Comparison with Other CCS Calculation Methods.

Structure-based approaches that utilize first-principles of quantum chemical calculations leverage our understanding of the underlying physics to predict chemical properties directly. Compared to approaches that predict chemical properties without first-principles simulation, such as the machine learning-based MetCCS, ISiCLE performs comparably with decreased CCS error but with increased computation time. However, ISiCLE offers promise in that it will theoretically generalize more effectively to out-of-sample characterizations, a critical factor in growing an in silico chemical property library. Machine learning methods, like MetCCS, are limited by the size and scope of the initial training set, and thus ultimately limited to the number of authentic chemical standards available for purchase. Furthermore, machine learning is challenged by chemicals with similar properties and similar structures, such as constitutional and configurational isomers (e.g., cis/trans isomers), as demonstrated above in application 3 with diCQA. The input properties required for MetCCS were nearly identical for all 8 isomers, despite CCS values for this set spanning a range of over 43 Å2, leading to predicted CCS errors as high as 9.5% (1-trans,5-trans-diCQA). We have demonstrated that our approach can surmount this challenge and with high accuracy (MAE of 0.8% for this set). In addition, ISiCLE offers scalability across HPC resources, portability, provenance, and fault tolerance.

It is important to note, that CCS and m/z are highly correlated in most cases (Pearson product-moment correlation coefficient of 0.96 for our validation set of molecules, 0.92 in Marklund et al.107). Because of this, even a simple linear regression model can achieve an MAE of 4.4% compared to experimental values. However, this type of model predicts the same CCS for a given formula, preventing its use entirely when trying to distinguish between molecules with the same formula (such as the diCQA isomers), and this model has a very long tail of high error predictions (e.g., 56% larger variance compared to the ISiCLE Standard method). To that point, for molecules that fall far from the linearity zone (regression residual greater than 10%), the MAE using the linear model reaches 12.9%, compared to 6.2% for ISiCLE Standard. Thus, the use of molecular structure is useful in reducing CCS error generated from machine learning methods, which include linear regression, that only consider molecular properties.

Additional discussions are located in the SI Discussion section, including a discussion regarding the different ISiCLE methods (i.e., Lite, Standard, and AIMD-based methods) as well as their computational efficiency.

CONCLUSION

In this article we present the development of ISiCLE, a computational tool for accurate and supercomputing-enabled prediction of chemical properties using quantum chemical methods.

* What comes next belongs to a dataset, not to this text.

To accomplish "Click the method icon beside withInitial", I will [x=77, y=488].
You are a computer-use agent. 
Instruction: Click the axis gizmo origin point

This work offers (1) the first open-source, scalable (from desktop to HPC resources), and portable quantum chemistry-based collision cross section calculation workflow for the community; (2) an advanced conformer sampling method for higher accuracy property prediction, based on Boltzmann weighting to ensure that highly probable conformers are more represented; (3) a refactoring of the gold standard mobility calculation method (MOBCAL) with a speedup of over 2 orders of magnitude; (4) a validation of the whole pipeline on the largest experimental data set in the literature to date (unique values); (5) a comparison of our approach with those in the literature, including competing machine learning approaches; and (6) a public library of over 1 million entries, covering the Human Metabolome Database, the EPA DSSTox exposure database, and the Universal Natural Product Database.

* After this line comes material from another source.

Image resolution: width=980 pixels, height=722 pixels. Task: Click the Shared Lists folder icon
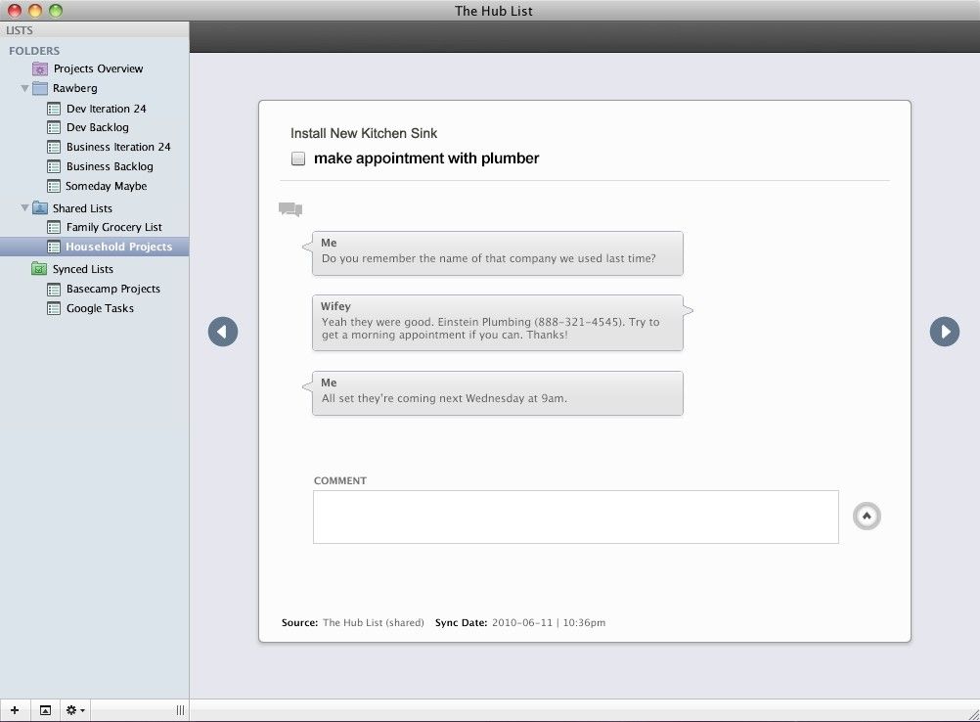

The transformation of the field of metabolomics toward global comprehensive identification of compounds in complex samples is underway. Among the many innovations that are necessary to reach this goal, e.g., ultrahigh resolution separation and higher throughput NMR, the development of in silico libraries of chemical properties to provide evidence for the presence of the multitude of compounds for which authentic standards do not exist is a critical step. Development of ISiCLE, including MOBCAL optimization, is an important first step toward meeting the goal of establishing large scale in silico libraries. ISiCLE has an easy to use software package for calculating chemical properties, including CCS, incentivizing adoption.

ISiCLE’s AIMD-based method produced CCS values with absolute errors of 0.8%, approaching measurement error where the less computationally intensive implementations each had absolute errors less than current methods. Looking forward, ISiCLE’s reliance on first-principles and full 3D chemical structures may provide advantages over machine learning approaches derived from 2D structural information, particularly for positional isomers. Our successful use of ISiCLE for identification of the diCQA positional isomers highlights this import point for the field.

Recent funding of Compound Identification Development Cores by the National Institutes of Health reflects growing recognition of the challenge to the community that our limited libraries and availability of chemical standards pose. As momentum in the development of new methodologies for chemical identification through innovations in computational and experimental methods grows, a parallel need to consider best practices for use of these methods for chemical identification will also have to be fostered. In addition, it is clear to us, that calculation of additional attributes, e.g., NMR chemical shifts, IR spectra, and others, will be necessary to increase the dimensionality of the array of attributes for chemical identification. Together, these improvements will help bring about the required paradigm shift away from the reference-material-based library building and, as a consequence, a rapid advancement in compound identification and biomedical discovery.

Supplementary Material

Supplemental Information
Supplemental Table
Supplemental Zip 1
Supplemental Zip 2

ACKNOWLEDGMENTS

This research was supported by the Genomic Science Program (GSP), Office of Biological and Environmental Research (BER), U.S. Department of Energy (DOE), and is a contribution of the Metabolic and Spatial Interactions in Communities Scientific Focus Area. Additional support was provided by the Pacific Northwest National Laboratory (PNNL); Laboratory Directed Research and Development program via the Global Forensic Chemical Exposure Assessment for the Environmental Exposome project and the Microbiomes in Transition Initiative; and the National Institutes of Health, National Institute of Environmental Health Sciences grant U2CES030170 and National Cancer Institute grant R03CA222443. Ion mobility spectrometry-mass spectrometry analyses were performed in the Environmental Molecular Sciences Laboratory (EMSL), a national scientific user facility sponsored by BER and located at PNNL. Simulations were performed on PNNL Institutional Computing and EMSL high-performance computing resources. PNNL is operated for DOE by Battelle Memorial Institute under contract DE-AC05-76RL01830. The authors thank Dr. Neeraj Kumar (PNNL) for valuable discussions on the MD simulations, and we thank Dr. Erin Baker (NCSU) and Dr. Samuel Payne (BYU) for discussions regarding the experimental data and statistics.

Footnotes

Supporting Information

The Supporting Information is available free of charge on the ACS Publications website at DOI: 10.1021/acs.analchem.8b04567.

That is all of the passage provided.